By Sarah Baranauskas

“I’m bad at addressing the idea of compartmentalizing,” said Ben Sollee during a recent interview with The Marquee. “I’m a very associative thinker and a very extroverted person, so I love to collaborate and work with different people. At the end of the day, I find myself doing lots of different things that are diverse, broad, and messy. They make it really exciting to create. It also makes [my projects]really exciting for the audiences that find them. But it also makes it really challenging to promote these projects because they aren’t clean, simple stories about a breakup record or a new rock and roll band. They’re really messy. But that’s how I think art actually is, it’s messy. It’s only in hindsight that it gets a more clear focus.”

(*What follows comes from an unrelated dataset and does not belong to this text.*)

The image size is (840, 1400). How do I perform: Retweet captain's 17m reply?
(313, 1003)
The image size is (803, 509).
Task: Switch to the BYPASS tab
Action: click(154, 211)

Sollee spoke from the passenger seat while stuck in Seattle traffic, wrapping up a run of shows with his long-time percussionist and collaborator Jordon Ellis. He said he was looking forward to getting off the road and back to his family. But he also spoke excitedly about his myriad of projects, from his forays into virtual reality apps, environmental art installations, high-tech live stage productions, documentary soundtracks and ballets, as well as his unique approach to releasing songs (the three song, multi-part Steeples releases being the latest example). He also discussed his plans for touring and recording in the fall, and that he’s working on another Ditch the Van Tour, which saw Sollee and his crew tour from gig to gig on pedal power.

Sollee’s diverse resume doesn’t speak to some sort of artistic commitment phobia. Instead, it speaks to a true pioneering spirit and dedication to navigating the unique challenges of being a 21st Century artist. “I don’t think that being a musician means just playing an instrument or just singing anymore. It’s a social media platform, it’s a story to be told, it’s incorporating technology. I think the product as we look forward to the future is a more holistic thing,” he said. “I like projects that offer me the opportunity to mix styles and create something new. A lot of times, creating something quote-unquote ‘new’ these days means incorporating technology in some meaningful way. So my latest experiments, whether that means writing for ballet or film or music apps, incorporate VR [virtual reality]concepts and interactive technologies. I feel like music at its core is a social artform, and that has been lost in the commercialization of music. There’s a big opportunity, as we move forward into virtual reality, ambisonic audio, and interactive environments, to gain that social interaction back as musicians and as audiences.”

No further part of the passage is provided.